SELECTED EXTRACT>
Under Japanese colonial rule, 72.7% of the tenants paid 50% rent. Compared to those days, there are now more tenants who pay a 50% rent than at that time. But during the Japanese days, there were also tenants who had to pay 70 and 80% of their harvest. Nowadays, there nearly no such cases.
A 50 : 50 share of the harvest is a heavy burden for the tenant and shows the feudal rent remained as before.
Above, we talked about the share of the harvest. Now, the actual amount. In average. the tenants pay 369 l of paddy (unhusked rice) or 206 l of rice for 300 pyong (=lar). The highestamount paid is 630 l of paddy or 390 l of rice. While the lowest is 105 l of paddy or 45 l of rice.
In these latter cases, there is a special relation between the tenant and the land owner. Generally, in the most cases, 200 l of rice are paid for 300 pyong.
Besides of the rent, the tenant has other obligations, too. In some cases, straw is also shared 50 : 50, There are even cases, where extra rent must be paid for the wintercrop.
9. Other obligations
Besides the rent, there are taxes, water fee, seeds, fertilizer, etc. which must be paid for. 37.3% of the tenants pay all agricultural taxes, 9.1% pay half the amount. In only 32.1% of the cases the landlord pays all the taxes. During the Japanese rule, 54% of the landlords paid agricultural and other taxes fully.
As for the water fees, only 6.7% of the landowners pay these fully, and 41.1% of the tenants pay them fully. In 7.2% of the cases, the water fees are shared 50:50. Seeds and fertilizers and other expenses are in nearly all cases met by the tenants.
Compared to the Japanese times, such obligations of the tenants increased. Of course, one may say that because of the high rent at that time, the landlord paid for some of the other expenses, but generally speaking, compared to that time, the expenses of the tenants did not decrease.
10. Time and place of payment of the rent
In 87.1% of all cases the rent is paid after the harvest, in only 10.8% before cultivation.
39.8% of the tenants pay the rent at their home, 25.9% within 1㎞ off their home. Only 17.9% go more than 4㎞ to deliver the rent. Concerning transportation costs, in 24.2% of the cases the landlord takes care of them, in 44.4% the tenants are responsible.

EXTRACTED INFORMATION>

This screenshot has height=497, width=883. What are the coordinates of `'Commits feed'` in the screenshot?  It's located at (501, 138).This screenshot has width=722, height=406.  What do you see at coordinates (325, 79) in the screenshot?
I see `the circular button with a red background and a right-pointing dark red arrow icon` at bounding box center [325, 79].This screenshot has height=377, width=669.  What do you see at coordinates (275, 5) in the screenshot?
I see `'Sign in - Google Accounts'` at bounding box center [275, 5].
--
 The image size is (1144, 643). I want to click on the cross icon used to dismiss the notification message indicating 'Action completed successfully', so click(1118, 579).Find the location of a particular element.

ASSIGNED TASK 1>
According to the passage on tenant rents, in what share of all cases is the rent paid after the harvest?
ASSIGNED TASK 2>
Do the following statements agree with the passage on tenant rents? Answer yes or no for each, quoting the deciding words.
(a) Under Japanese rule, 54% of landlords paid agricultural and other taxes in full.
(b) Most landowners pay the water fees in full.
(c) Landlords usually pay for seeds and fertilizers.
ASSIGNED TASK 3>
Extend the passage on tenant rents, starting right after its last sentence about transportation costs.

EXERCISE RESULT 1>
87.1%

EXERCISE RESULT 2>
(a) Yes: "During the Japanese rule, 54% of the landlords paid agricultural and other taxes fully."
(b) No: "only 6.7% of the landowners pay these fully"
(c) No: "Seeds and fertilizers and other expenses are in nearly all cases met by the tenants."

EXERCISE RESULT 3>
11. Period of lease and type of contract
67.6% fix no period, 26% fix the period, but only for one year. These two cases are practically the same, as $quot;$quot;no fixed period$quot;$quot; means also the contract is valuable for one year. In all these cases the land owner is in a position to cancel the contract any time. The tenant is never sure of his right to till the land and this is of great influence on the productivity of the land.
Under Japanses rule, 70% of the tenancy contracts were made for one year. Actually, more than 93.6% are one year contracts. The period of tenancy, the right to cultivate are serious problems for the tenants, and they often became the reasons for tenancy disputes.
93.2% of the contracts are oral contracts and only 4.1% are in a written form. In our opinion, the reason is that legally tenancy is forbidden.
In the Japanese days 60% of the contracts were in a written form. The content of the contracts at that time was very detailed, the landlords demands from his tenant and the duties of the tenants were expressed in detail and the domination was clearly seen. Today's contracts mostly give only the arrangements concerning the rent, they do not state any interference of land owner.
This treatise is based on the $quot;$quot;Survey report on the actual situation of tenancy$quot;$quot;, published September 1974 by the Korean Catholic Farmers' Movement. The author, at the request of the Korean Catholic Farmers' Movement, had been in charge of the planning and the evaluation of the survey.